A.2.2.1.1 La difficulté à constituer l’institution comme «objet» clinique

Aborder l’institution c’est se trouver aux prises avec un objet complexe, un objet qu’il est impossible de saisir, et de circonscrire dans une pensée, ceci, de par la multiplicité des dimensions en présence. R. Kaës (1997, 200131) parle à cet endroit de d’inextricable et de «phénomène total « (au sens de M. Mauss).

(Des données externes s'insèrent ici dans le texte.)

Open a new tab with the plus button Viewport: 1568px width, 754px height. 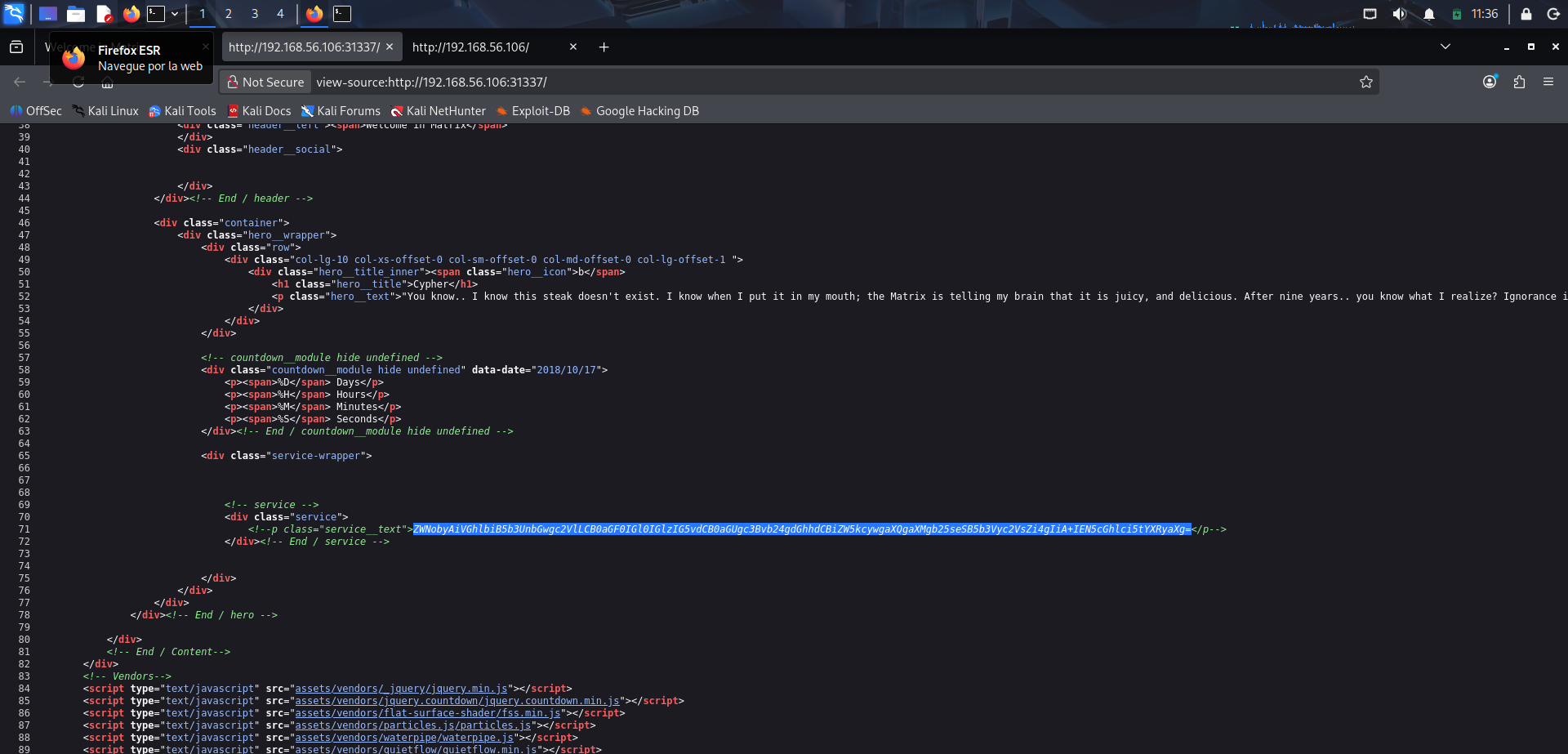tap(604, 47)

Un tel «objet» fait osciller le «Je» entre désir d’emprise et assujettissement. «L’approche de l’institution mobilise le désir de tout dire, de ne rien perdre, et en même temps à l’impossible de sa saisie.». Tel est le fantasme qui envahit tout sujet qui se confronte à cet «objet», ainsi que l’énonce J.P. Pinel (199632). L’institution est «‘partie constituante et externalisée de la psyché’»33, aussi ne saurait-il y avoir à son égard de position d’extériorité. L’aporie classique en psychologie clinique de la non-extériorité de la psyché, se redouble donc d’une non-extériorité de «l’objet» institution. En tant qu’elles participent à la tâche de socialisation des sujets, les institutions sont de magnifiques machines à instituer de l’identité, à constituer du narcissisme et du lien, et partant à fabriquer du refoulement, du négatif34.

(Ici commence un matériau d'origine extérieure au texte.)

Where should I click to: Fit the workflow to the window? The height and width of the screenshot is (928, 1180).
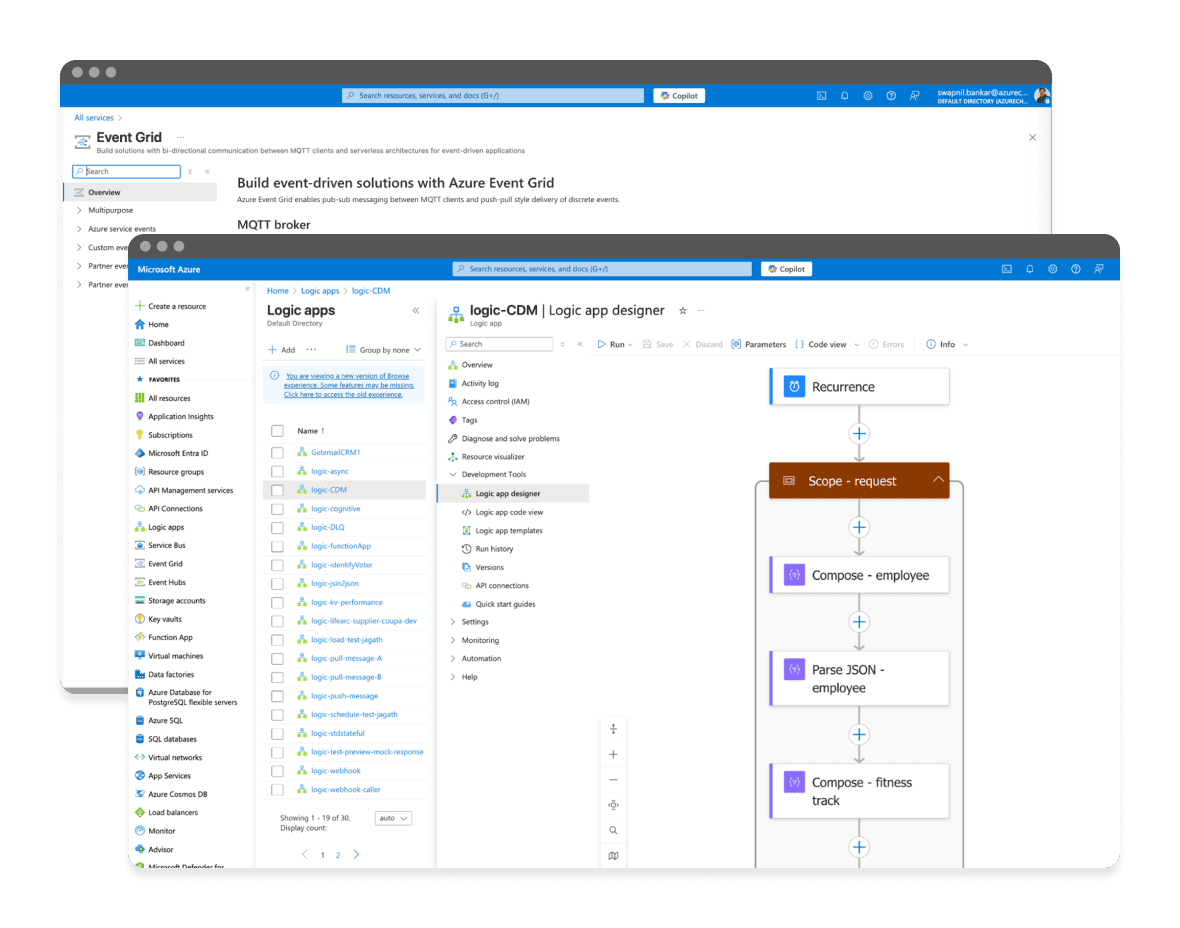(x=613, y=730)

De plus les institutions qui vont nous occuper (celles du soin et du travail social) sont aux prises avec les avatars du lien, ses excès et ses défaillances. Elles se spécifient d’être des lieux de traitements de la déliaison.

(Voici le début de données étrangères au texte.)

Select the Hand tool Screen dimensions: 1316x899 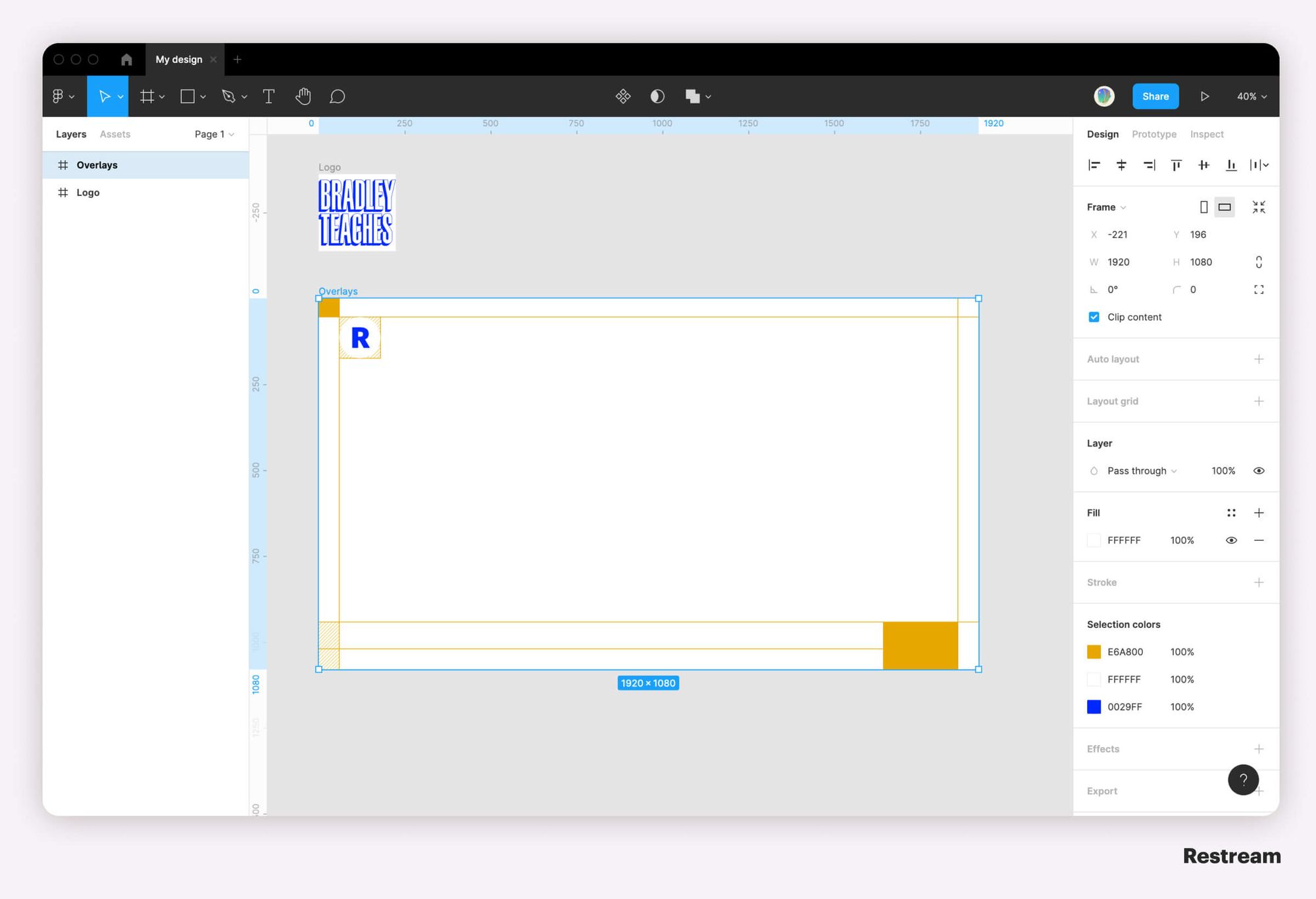click(304, 96)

Cet ensemble de paramètres a dès lors pour effet de paralyser la pensée dans sa fonction élaborative ; paralysie qui se caractérise alors comme une impossibilité (voire une interdiction) de réflexivité.

‘«Les contre-investissements sollicités (dans le rapport à l’institution) se manifestent notamment par une paralysie psychique à penser l’objet et son rapport à l’objet.» (J.P. Pinel 199635).’

Tout se passe alors comme si était barrée pour le «Je» toute prétention 

  • à se penser dans le rapport à son objet,

  • à penser la place à laquelle il se trouve assigné dans des configurations groupales au sein desquelles il joue ses identifications,

  • à penser le rapport du groupe à l’égard de ce même «objet»,
    soit à penser les «corrélations des subjectivités».

Notes
31.

René Kaës (2001), Préface à la nouvelle édition de « L’institution et les institutions» (1987), Paris, Dunod.

32.

Jean Pierre Pinel (1996), La déliaison pathologique des liens institutionnels - in Kaës R. et alii : Souffrance et psychopathologie des liens institutionnels, Paris, Dunod, p. 51.

33.

Jean Pierre Pinel (1996), op. cit. p. 52.

34.

L’ensemble des affirmations et des raccourcis qui suivent trouveront à se développer au cours de l’écriture.

35.

Jean Pierre Pinel (1996), op. cit., p. 52.